WHAT YOU SHOULD DO =
What you return must match the entries exactly, except that the pictures are gone.

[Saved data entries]
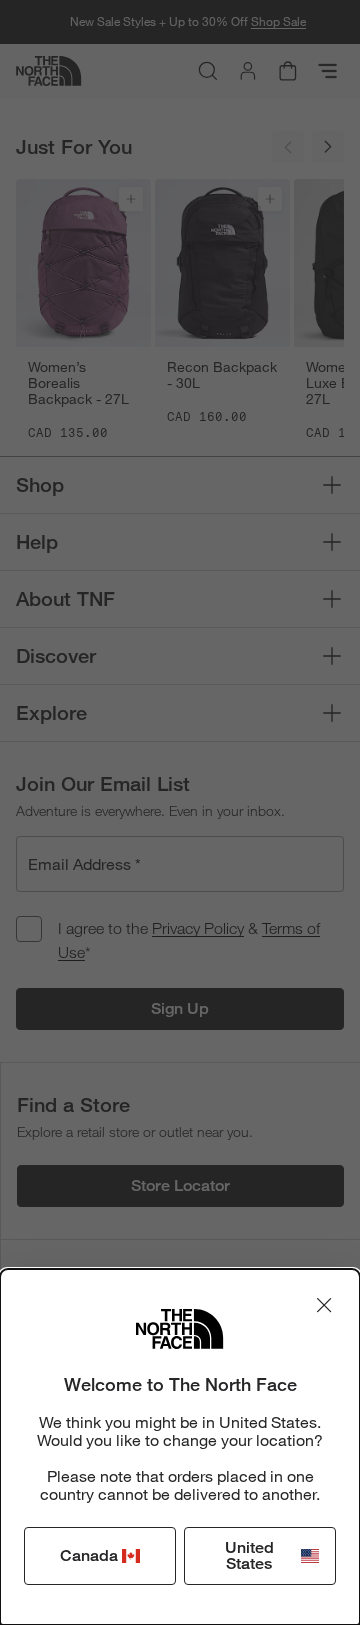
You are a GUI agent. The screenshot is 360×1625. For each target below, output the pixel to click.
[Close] (324, 1305)
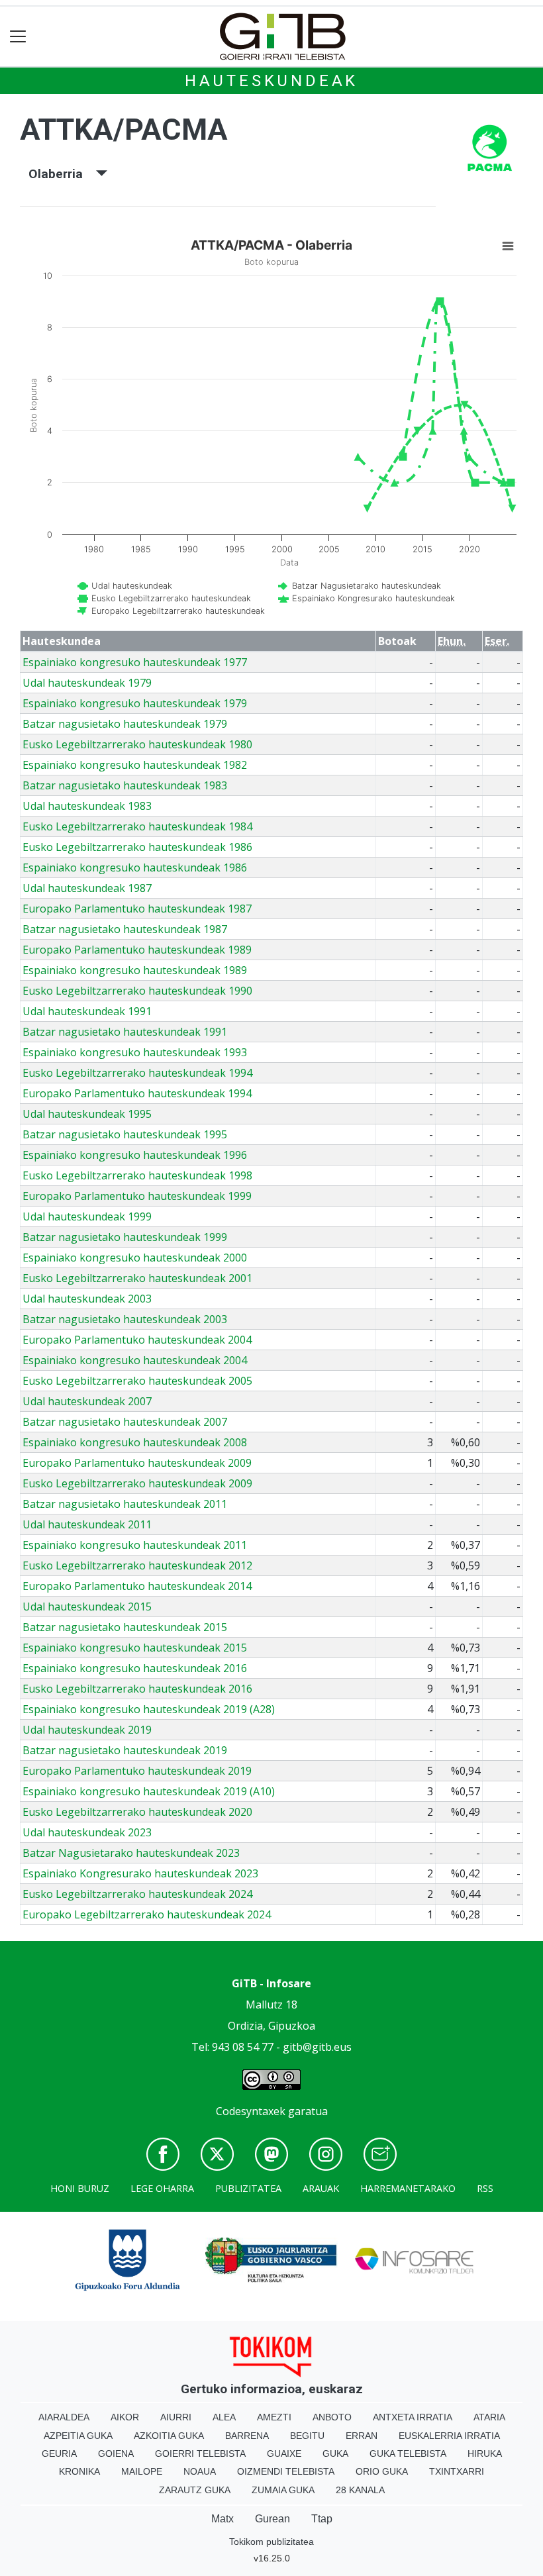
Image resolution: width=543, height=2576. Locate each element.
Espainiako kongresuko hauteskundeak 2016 (135, 1668)
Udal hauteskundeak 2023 (87, 1832)
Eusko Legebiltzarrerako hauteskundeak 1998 (137, 1175)
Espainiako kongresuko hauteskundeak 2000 (135, 1257)
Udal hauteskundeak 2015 (87, 1606)
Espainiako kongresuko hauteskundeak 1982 (135, 765)
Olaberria (62, 173)
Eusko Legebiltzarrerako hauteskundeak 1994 (137, 1072)
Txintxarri (456, 2471)
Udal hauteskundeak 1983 (87, 806)
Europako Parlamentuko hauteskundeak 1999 (137, 1196)
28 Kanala (360, 2490)
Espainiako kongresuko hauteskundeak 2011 (135, 1545)
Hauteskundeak (271, 81)
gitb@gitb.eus (317, 2047)
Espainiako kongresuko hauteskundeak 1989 (135, 970)
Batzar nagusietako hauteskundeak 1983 (125, 785)
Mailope (141, 2471)
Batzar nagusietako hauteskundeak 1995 (125, 1134)
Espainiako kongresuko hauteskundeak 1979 (135, 703)
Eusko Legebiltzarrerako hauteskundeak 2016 (137, 1688)
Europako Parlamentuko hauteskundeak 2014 (137, 1586)
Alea (224, 2417)
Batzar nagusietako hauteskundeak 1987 (125, 929)
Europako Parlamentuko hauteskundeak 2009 (137, 1463)
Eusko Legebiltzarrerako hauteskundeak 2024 (137, 1894)
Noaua (199, 2471)
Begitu (307, 2435)
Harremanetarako (408, 2188)
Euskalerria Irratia (449, 2435)
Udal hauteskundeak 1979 (87, 682)
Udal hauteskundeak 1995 (87, 1114)
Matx (222, 2518)
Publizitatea (248, 2188)
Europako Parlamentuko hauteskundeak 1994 (137, 1093)
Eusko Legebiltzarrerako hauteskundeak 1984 (137, 826)
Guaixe (284, 2453)
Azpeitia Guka (78, 2435)
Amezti (274, 2417)
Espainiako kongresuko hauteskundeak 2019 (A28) (149, 1709)
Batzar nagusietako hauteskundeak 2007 (125, 1421)
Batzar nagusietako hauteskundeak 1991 (125, 1031)
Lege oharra (162, 2188)
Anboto (332, 2417)
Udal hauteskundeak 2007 (87, 1401)
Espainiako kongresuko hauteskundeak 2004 (135, 1360)
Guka (335, 2453)
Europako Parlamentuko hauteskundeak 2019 (137, 1770)
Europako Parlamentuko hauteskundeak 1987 (137, 908)
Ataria (489, 2417)
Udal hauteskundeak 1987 (87, 888)
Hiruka (485, 2453)
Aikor (125, 2417)
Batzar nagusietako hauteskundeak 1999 (125, 1237)
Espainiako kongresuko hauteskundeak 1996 (135, 1155)
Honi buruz (79, 2188)
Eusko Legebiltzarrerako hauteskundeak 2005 (137, 1380)
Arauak (321, 2188)
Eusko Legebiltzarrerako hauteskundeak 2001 (137, 1278)
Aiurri (175, 2417)
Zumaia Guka (283, 2490)
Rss (485, 2188)
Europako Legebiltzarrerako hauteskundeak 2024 (147, 1914)
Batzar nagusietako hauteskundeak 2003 (125, 1319)
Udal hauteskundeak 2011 (87, 1524)
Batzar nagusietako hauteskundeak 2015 (125, 1627)
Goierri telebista (200, 2453)
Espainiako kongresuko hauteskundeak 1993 (135, 1052)
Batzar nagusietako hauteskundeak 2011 (125, 1504)
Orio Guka (382, 2471)
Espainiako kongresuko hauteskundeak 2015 (135, 1647)
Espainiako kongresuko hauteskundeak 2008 (135, 1442)
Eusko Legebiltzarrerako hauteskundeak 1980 (137, 744)
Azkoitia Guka (169, 2435)
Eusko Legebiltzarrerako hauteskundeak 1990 (137, 990)
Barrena (247, 2435)
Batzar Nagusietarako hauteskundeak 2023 (131, 1853)
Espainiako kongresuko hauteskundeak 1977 (135, 662)
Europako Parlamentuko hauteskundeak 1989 (137, 949)
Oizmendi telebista (285, 2471)
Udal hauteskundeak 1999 (87, 1216)
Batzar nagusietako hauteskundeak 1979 (125, 724)
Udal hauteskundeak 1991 (87, 1011)
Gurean (272, 2518)
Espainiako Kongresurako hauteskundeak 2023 (140, 1873)
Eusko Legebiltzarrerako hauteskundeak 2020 (137, 1812)
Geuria (59, 2453)
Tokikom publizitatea (271, 2541)
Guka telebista (408, 2453)
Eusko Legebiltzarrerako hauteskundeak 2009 (137, 1483)
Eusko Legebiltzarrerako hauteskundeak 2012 (137, 1565)
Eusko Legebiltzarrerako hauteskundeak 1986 (137, 847)
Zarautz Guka (194, 2490)
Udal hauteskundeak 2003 (87, 1298)
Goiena (116, 2453)
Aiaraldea (63, 2417)
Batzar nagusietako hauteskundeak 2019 (125, 1750)
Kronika (79, 2471)
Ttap (321, 2518)
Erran (361, 2435)
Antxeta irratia (412, 2417)
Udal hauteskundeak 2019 (87, 1729)
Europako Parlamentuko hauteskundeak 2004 (137, 1339)
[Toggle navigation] (18, 36)
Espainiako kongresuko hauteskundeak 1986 (135, 867)
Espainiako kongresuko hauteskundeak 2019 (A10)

TASK SOLUTION =
You are a GUI agent. The screenshot is 360×1625. For each target below, output the pixel to click.
[Close] (324, 1305)
Image resolution: width=543, height=2576. Locate each element.
Espainiako kongresuko hauteskundeak 2016 (135, 1668)
Udal hauteskundeak 2023 (87, 1832)
Eusko Legebiltzarrerako hauteskundeak 1998 (137, 1175)
Espainiako kongresuko hauteskundeak 2000 (135, 1257)
Udal hauteskundeak 2015 (87, 1606)
Espainiako kongresuko hauteskundeak 1982 (135, 765)
Olaberria (62, 173)
Eusko Legebiltzarrerako hauteskundeak 1994 (137, 1072)
Txintxarri (456, 2471)
Udal hauteskundeak 1983 (87, 806)
Europako Parlamentuko hauteskundeak 1999 (137, 1196)
28 Kanala (360, 2490)
Espainiako kongresuko hauteskundeak 2011 (135, 1545)
Hauteskundeak (271, 81)
gitb@gitb.eus (317, 2047)
Espainiako kongresuko hauteskundeak 1989 (135, 970)
Batzar nagusietako hauteskundeak 1983 (125, 785)
Mailope (141, 2471)
Batzar nagusietako hauteskundeak 1995 (125, 1134)
Espainiako kongresuko hauteskundeak 1979 (135, 703)
Eusko Legebiltzarrerako hauteskundeak 2016 (137, 1688)
Europako Parlamentuko hauteskundeak 2014 (137, 1586)
Alea (224, 2417)
Batzar nagusietako hauteskundeak 1987 (125, 929)
Europako Parlamentuko hauteskundeak 2009 (137, 1463)
Eusko Legebiltzarrerako hauteskundeak 2024 (137, 1894)
Noaua (199, 2471)
Begitu (307, 2435)
Harremanetarako (408, 2188)
Euskalerria Irratia (449, 2435)
Udal hauteskundeak 1979 (87, 682)
Udal hauteskundeak 1995 (87, 1114)
Matx (222, 2518)
Publizitatea (248, 2188)
Europako Parlamentuko hauteskundeak 1994 (137, 1093)
Eusko Legebiltzarrerako hauteskundeak 1984 (137, 826)
Guaixe (284, 2453)
Azpeitia Guka (78, 2435)
Amezti (274, 2417)
Espainiako kongresuko hauteskundeak 2019 (A28) (149, 1709)
Batzar nagusietako hauteskundeak 2007 (125, 1421)
Batzar nagusietako hauteskundeak 1991 (125, 1031)
Lege oharra (162, 2188)
Anboto (332, 2417)
Udal hauteskundeak 2007 (87, 1401)
Espainiako kongresuko hauteskundeak 2004 (135, 1360)
Guka (335, 2453)
Europako Parlamentuko hauteskundeak 2019 (137, 1770)
Europako Parlamentuko hauteskundeak 1987 (137, 908)
Ataria (489, 2417)
Udal hauteskundeak 1987 (87, 888)
Hiruka (485, 2453)
Aikor (125, 2417)
Batzar nagusietako hauteskundeak 1999 (125, 1237)
Espainiako kongresuko hauteskundeak 1996 (135, 1155)
Honi buruz (79, 2188)
Eusko Legebiltzarrerako hauteskundeak 2005 (137, 1380)
Arauak (321, 2188)
Eusko Legebiltzarrerako hauteskundeak 2001 (137, 1278)
Aiurri (175, 2417)
Zumaia Guka (283, 2490)
Rss (485, 2188)
Europako Legebiltzarrerako hauteskundeak 2024 (147, 1914)
Batzar nagusietako hauteskundeak 2003 (125, 1319)
Udal hauteskundeak 2011 (87, 1524)
Batzar nagusietako hauteskundeak 2015 (125, 1627)
Goierri telebista (200, 2453)
Espainiako kongresuko hauteskundeak 1993 (135, 1052)
Batzar nagusietako hauteskundeak 2011 (125, 1504)
Orio Guka (382, 2471)
Espainiako kongresuko hauteskundeak 2015 (135, 1647)
Espainiako kongresuko hauteskundeak 2008 (135, 1442)
Eusko Legebiltzarrerako hauteskundeak 1980 (137, 744)
Azkoitia Guka (169, 2435)
Eusko Legebiltzarrerako hauteskundeak 1990 (137, 990)
Barrena (247, 2435)
Batzar Nagusietarako hauteskundeak 2023 (131, 1853)
Espainiako kongresuko hauteskundeak 1977 (135, 662)
Europako Parlamentuko hauteskundeak 1989 (137, 949)
Oizmendi telebista (285, 2471)
Udal hauteskundeak 1999 (87, 1216)
Batzar nagusietako hauteskundeak 1979 (125, 724)
Udal hauteskundeak 1991 (87, 1011)
Gurean (272, 2518)
Espainiako Kongresurako hauteskundeak 2023 (140, 1873)
Eusko Legebiltzarrerako hauteskundeak 2020 (137, 1812)
Geuria (59, 2453)
Tokikom publizitatea (271, 2541)
Guka telebista (408, 2453)
Eusko Legebiltzarrerako hauteskundeak 2009 (137, 1483)
Eusko Legebiltzarrerako hauteskundeak 2012 (137, 1565)
Eusko Legebiltzarrerako hauteskundeak 1986 (137, 847)
Zarautz Guka (194, 2490)
Udal hauteskundeak 2003 (87, 1298)
Goiena (116, 2453)
Aiaraldea (63, 2417)
Batzar nagusietako hauteskundeak 2019 (125, 1750)
Kronika (79, 2471)
Ttap (321, 2518)
Erran (361, 2435)
Antxeta irratia (412, 2417)
Udal hauteskundeak 2019 (87, 1729)
Europako Parlamentuko hauteskundeak 2004 (137, 1339)
[Toggle navigation] (18, 36)
Espainiako kongresuko hauteskundeak 1986 (135, 867)
Espainiako kongresuko hauteskundeak 2019 (A10)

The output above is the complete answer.